Britain’s membership of the European Union had afforded it some protection, and allowed it to protect its overseas territories from scrutiny.
The text of the vote explicitly mentioned the Brexit deal – suggesting that the UK’s departure from the EU was based on “mutual values and geared towards common prosperity, which automatically excludes aggressive tax competition”.
Robert Palmer, the director of the Tax Justice UK campaign group, told the Guardian: “Post-Brexit the UK tax havens have lost their protector within the corridors of Brussels. I’d expect to see the EU to ramp up pressure on places like Jersey to clean up their act.
“The UK itself has been warned that if the government tries a Singapore-on-Thames approach, with a bonfire of regulations and taxes, then the EU will act swiftly.”
Meanwhile, elsewhere in Britain’s remaining overseas territories, more than one in 10 adults on the Cayman Islands – widely regarded as a tax haven – have been protected against coronavirus after a gift of Pfizer vaccine from London.

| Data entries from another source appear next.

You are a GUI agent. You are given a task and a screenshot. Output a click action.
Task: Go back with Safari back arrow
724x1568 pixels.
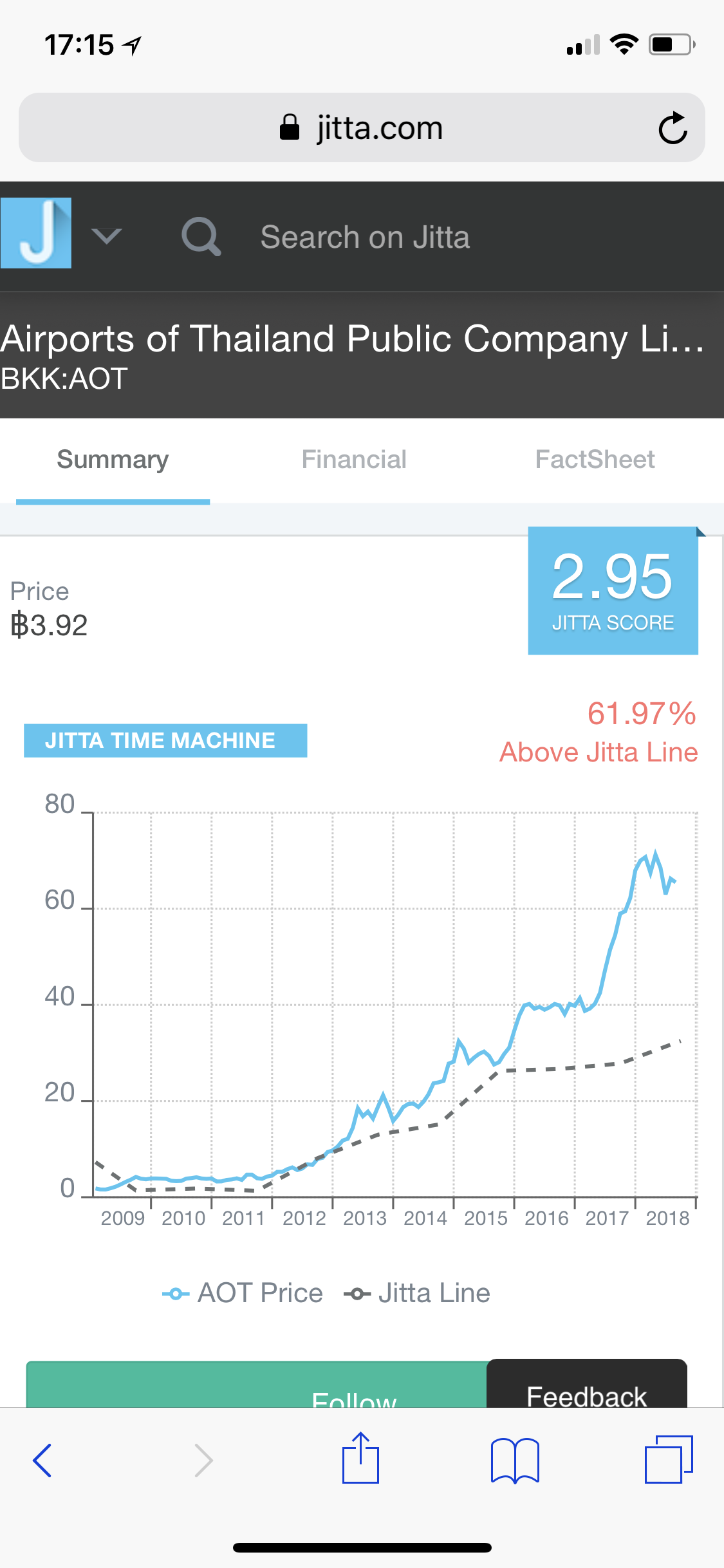(x=42, y=1460)
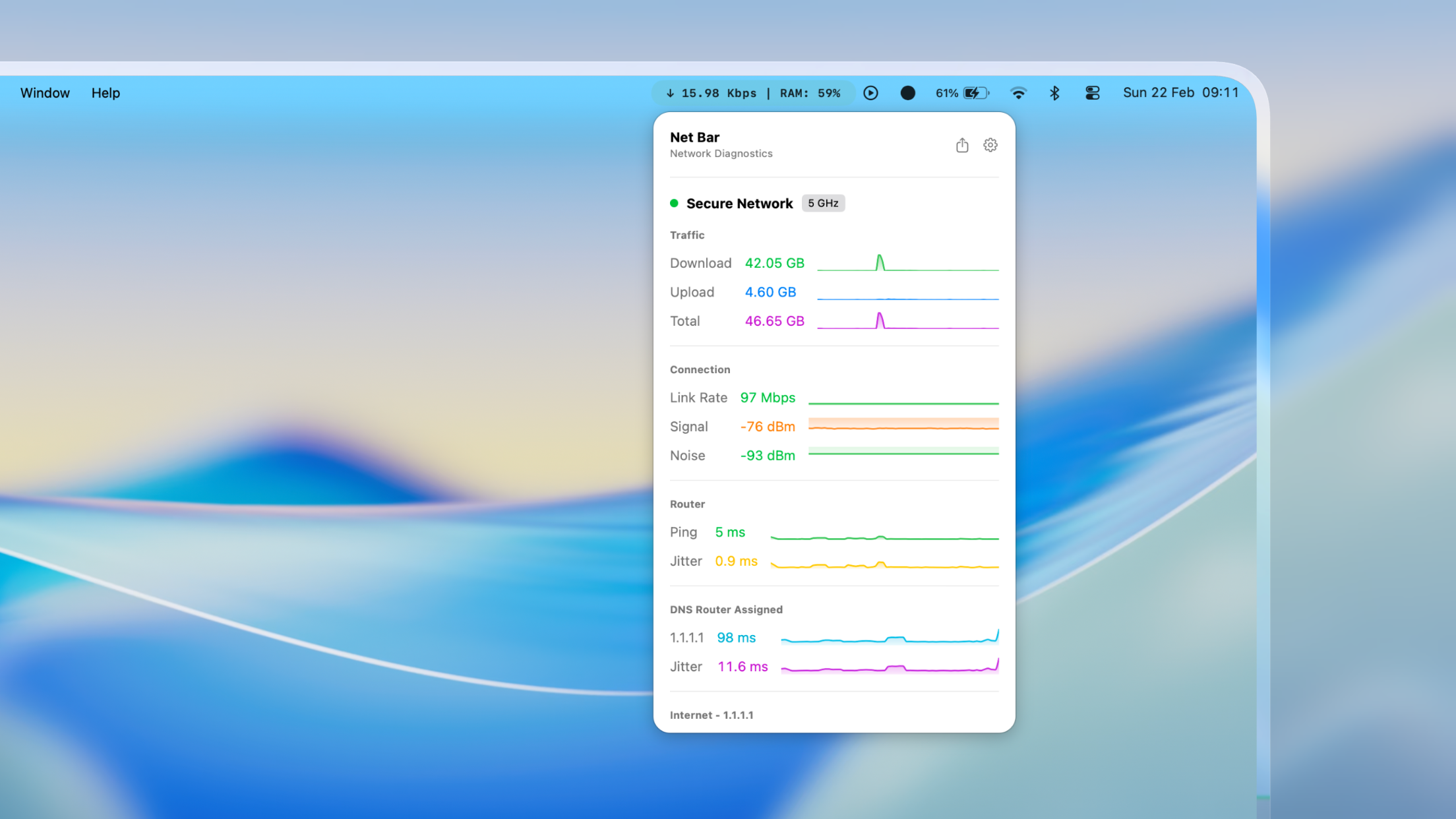Image resolution: width=1456 pixels, height=819 pixels.
Task: Click the orange Signal strength graph band
Action: 903,425
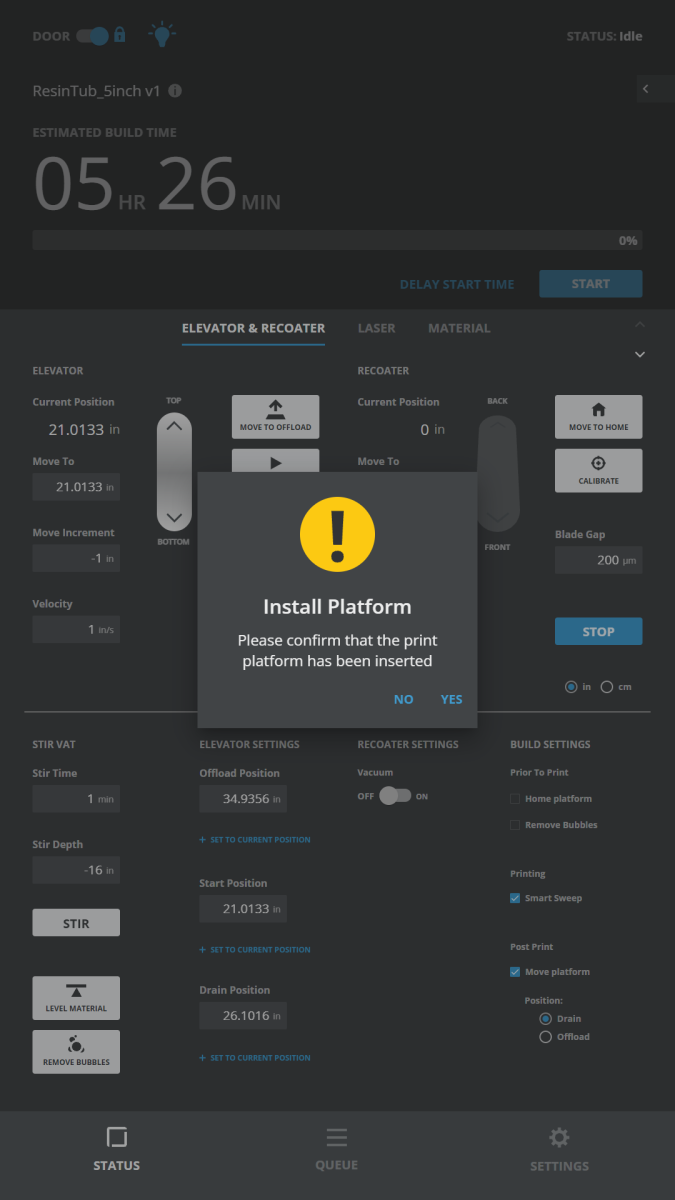Click the Blade Gap input field
675x1200 pixels.
pos(598,560)
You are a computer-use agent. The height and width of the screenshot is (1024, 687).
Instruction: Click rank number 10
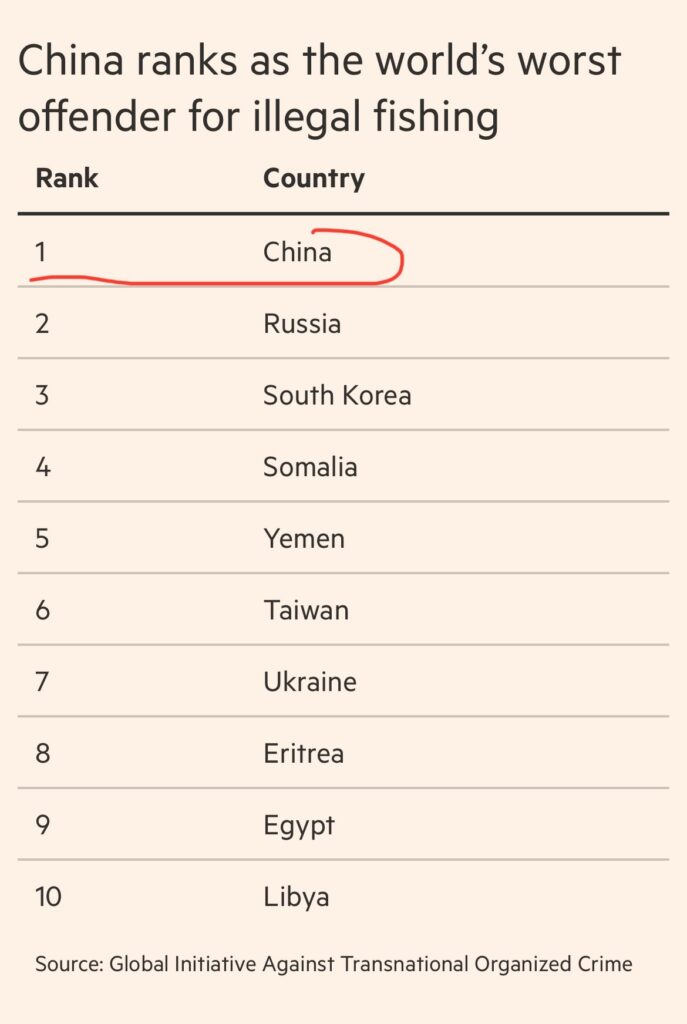coord(48,897)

Despite many over-80s in Britain are still waiting to receive their jabs, the Caribbean islands have inoculated most over-70s – and will soon move on to its younger population, the Sunday Times reported.
Despite having had just 38 people with Covid-19, the Caymans were the first of Britain’s overseas territories to receive jabs. The UK has pledged to vaccinate all British overseas territories for free.
The Caymans have had just two deaths from the virus in a population of roughly 65,000. The islands have no corporation, income or capital gains tax. “The relationship we have with the United Kingdom is paying massive dividends, the islands’ premier, Alden McLaughlin, said.
The Foreign Office said it had a duty to look after its overseas territories, affirming its commitment “to supply them with a proportionate share of the vaccines that it procures”.